_Available records:_
— Begin —

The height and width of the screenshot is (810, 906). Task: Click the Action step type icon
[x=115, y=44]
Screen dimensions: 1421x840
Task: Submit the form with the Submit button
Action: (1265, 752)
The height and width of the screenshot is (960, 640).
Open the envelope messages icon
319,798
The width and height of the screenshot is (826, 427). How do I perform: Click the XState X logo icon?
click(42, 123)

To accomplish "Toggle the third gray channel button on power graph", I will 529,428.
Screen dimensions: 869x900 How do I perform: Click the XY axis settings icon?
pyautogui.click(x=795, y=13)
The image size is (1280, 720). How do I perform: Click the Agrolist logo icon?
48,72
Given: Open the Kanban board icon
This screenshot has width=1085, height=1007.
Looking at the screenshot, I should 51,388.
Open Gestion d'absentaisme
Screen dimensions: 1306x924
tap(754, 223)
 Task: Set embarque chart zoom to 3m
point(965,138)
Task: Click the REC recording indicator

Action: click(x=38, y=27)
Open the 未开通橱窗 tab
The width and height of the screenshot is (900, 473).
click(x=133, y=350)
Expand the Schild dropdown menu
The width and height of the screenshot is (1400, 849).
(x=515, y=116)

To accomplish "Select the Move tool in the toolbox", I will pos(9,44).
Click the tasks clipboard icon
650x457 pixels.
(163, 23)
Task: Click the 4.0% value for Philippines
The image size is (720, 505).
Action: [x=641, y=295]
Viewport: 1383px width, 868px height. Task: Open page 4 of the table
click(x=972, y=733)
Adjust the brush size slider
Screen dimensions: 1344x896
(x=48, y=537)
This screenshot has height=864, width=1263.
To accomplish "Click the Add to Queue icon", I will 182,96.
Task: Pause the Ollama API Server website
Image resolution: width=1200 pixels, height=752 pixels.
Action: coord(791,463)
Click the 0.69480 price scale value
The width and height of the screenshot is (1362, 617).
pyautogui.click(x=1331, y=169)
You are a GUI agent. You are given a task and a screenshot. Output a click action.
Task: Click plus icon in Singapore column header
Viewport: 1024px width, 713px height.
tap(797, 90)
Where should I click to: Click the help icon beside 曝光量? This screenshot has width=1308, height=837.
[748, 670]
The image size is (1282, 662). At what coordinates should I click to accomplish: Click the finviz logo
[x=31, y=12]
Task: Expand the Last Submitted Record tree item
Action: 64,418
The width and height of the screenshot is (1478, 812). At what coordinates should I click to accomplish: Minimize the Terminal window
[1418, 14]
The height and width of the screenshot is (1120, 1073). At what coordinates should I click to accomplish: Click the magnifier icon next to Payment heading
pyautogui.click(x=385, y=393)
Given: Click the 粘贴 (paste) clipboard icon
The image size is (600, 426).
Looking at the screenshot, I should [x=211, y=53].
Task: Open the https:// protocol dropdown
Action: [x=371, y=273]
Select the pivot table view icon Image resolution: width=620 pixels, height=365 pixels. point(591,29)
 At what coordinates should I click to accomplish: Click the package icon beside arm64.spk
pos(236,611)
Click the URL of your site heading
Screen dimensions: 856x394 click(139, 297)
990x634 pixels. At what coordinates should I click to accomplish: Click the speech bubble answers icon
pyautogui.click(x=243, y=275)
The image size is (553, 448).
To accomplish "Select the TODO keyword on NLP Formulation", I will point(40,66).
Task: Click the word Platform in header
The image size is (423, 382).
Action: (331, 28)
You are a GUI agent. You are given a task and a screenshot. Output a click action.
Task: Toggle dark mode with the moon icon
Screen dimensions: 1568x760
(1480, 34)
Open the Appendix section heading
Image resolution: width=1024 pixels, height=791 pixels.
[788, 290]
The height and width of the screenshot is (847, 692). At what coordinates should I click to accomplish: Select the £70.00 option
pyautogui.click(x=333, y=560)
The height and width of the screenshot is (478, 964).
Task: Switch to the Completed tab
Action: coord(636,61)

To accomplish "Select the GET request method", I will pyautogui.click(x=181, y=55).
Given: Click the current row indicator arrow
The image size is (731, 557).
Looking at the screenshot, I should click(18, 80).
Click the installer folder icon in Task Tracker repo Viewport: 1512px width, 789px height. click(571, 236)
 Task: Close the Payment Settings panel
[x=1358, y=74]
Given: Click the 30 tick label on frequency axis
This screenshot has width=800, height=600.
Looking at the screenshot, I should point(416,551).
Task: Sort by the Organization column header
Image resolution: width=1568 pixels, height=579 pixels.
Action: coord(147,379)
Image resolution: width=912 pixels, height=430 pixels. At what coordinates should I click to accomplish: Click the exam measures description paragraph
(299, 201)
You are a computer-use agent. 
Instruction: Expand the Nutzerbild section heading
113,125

— End —

_Exercise goal:_ Give everything in the items from the line containing "The height and width of the screenshot is (960, 640)." down to the line containing "I will 529,428.", both included, as a JSON list of strings with one string per line, leaving out blank lines.

_Answer for this exercise:_
[
  "The height and width of the screenshot is (960, 640).",
  "Open the envelope messages icon",
  "319,798",
  "The width and height of the screenshot is (826, 427). How do I perform: Click the XState X logo icon?",
  "click(42, 123)",
  "To accomplish \"Toggle the third gray channel button on power graph\", I will 529,428."
]